Life in the Lambing Shed: A LightHearted Dispatch From the Front Lines
Date Published

Lambing season is well underway at Oakford Farm.
Lambing season has a certain… energy about it. Some call it magical. Some call it
chaotic. Most farmers call it “powered by coffee (or tea) and blind optimism.” Here’s a little
window into what life actually looks like during those long spring weeks.
Lambs are expert climbers, clambering over everything in sight.

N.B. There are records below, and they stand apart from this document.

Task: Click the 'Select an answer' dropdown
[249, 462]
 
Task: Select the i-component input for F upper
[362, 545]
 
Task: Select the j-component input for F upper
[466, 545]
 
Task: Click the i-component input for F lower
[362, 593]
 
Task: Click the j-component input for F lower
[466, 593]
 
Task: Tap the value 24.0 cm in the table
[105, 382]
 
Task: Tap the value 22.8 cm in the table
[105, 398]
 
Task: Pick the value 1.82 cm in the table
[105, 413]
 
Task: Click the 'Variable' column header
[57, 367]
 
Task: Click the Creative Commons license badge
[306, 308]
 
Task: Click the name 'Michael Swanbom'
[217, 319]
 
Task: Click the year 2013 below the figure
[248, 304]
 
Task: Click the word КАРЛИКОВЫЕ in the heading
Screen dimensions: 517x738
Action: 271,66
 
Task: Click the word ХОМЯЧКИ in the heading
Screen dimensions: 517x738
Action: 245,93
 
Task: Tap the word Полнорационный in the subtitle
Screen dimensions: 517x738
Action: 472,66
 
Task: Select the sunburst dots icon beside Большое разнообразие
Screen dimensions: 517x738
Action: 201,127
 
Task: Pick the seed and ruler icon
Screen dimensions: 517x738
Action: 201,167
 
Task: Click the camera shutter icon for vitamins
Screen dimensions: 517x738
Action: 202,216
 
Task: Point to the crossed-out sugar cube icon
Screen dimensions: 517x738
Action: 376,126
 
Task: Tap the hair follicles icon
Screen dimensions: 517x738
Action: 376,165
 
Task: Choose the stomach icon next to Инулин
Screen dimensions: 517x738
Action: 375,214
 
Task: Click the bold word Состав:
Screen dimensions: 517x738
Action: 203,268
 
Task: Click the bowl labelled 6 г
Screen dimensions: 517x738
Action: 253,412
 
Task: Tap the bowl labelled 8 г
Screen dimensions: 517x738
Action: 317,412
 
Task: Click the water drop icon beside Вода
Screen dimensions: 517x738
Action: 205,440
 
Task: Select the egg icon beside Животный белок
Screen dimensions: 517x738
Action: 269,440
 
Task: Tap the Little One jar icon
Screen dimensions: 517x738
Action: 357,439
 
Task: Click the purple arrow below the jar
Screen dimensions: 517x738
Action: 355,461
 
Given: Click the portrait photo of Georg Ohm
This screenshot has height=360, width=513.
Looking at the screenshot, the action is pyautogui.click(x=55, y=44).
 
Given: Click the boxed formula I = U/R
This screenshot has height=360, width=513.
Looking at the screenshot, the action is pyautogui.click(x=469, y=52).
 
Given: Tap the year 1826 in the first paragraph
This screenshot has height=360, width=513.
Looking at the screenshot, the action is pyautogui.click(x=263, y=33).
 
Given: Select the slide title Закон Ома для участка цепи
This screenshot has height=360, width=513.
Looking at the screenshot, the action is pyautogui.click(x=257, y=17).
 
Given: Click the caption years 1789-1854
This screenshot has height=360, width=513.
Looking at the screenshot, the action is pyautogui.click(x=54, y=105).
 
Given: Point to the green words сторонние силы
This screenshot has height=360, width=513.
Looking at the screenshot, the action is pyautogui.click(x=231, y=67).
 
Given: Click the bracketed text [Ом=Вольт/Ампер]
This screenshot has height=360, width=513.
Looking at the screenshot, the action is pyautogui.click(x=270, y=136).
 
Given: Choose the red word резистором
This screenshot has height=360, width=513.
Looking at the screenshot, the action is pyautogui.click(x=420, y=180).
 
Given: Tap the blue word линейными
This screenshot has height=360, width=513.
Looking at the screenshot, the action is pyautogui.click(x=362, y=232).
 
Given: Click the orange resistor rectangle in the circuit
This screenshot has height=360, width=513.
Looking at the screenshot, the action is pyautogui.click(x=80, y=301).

Give them five minutes and they’ll be:
- On top of the straw bales
- On top of the hurdles
- On top of their mother
- Somehow on top of you if you crouch down long enough
You can see the lambs climbing over their mothers, and looking for attention while mum tries to get some well needed rest. Every ewe has her own personality, but lambing season brings out the divas.
You’ve got:
- The Shouty One, who announces labour to the entire parish
- The Escapee, who always thinks the grass is greener in the next pen
- The Helicopter Mum, who thinks every human within ten metres is a security threat
- The Surprisingly Chill One, who behaves like she’s in a spa and lets you get on with it
And then there’s the ewe who pretends she absolutely does not care about her lamb… until you try to pick it up. Then suddenly she is very invested. Opinions:
strong. Boundaries: inconsistent.
Sleep deprivation hits its peak around week two. By then, farmers are held upright
largely by muscle memory and stubbornness.

Side effects may include:
- Putting your foot in the water bucket
- Forgetting what day it is (or your own name)
- Having entire conversations with a ewe before realising she has walked away
- Drinking cold tea and calling it “fine, actually”
- Laughing far too hard at things that aren’t funny
But ask any farmer why they do it, and they’ll point at a newborn lamb wobbling to its feet for the first time. Or a ewe quietly talking to her twins. Or the sun rising over the yard after a long night.
Those tiny moments make the tiredness worth it.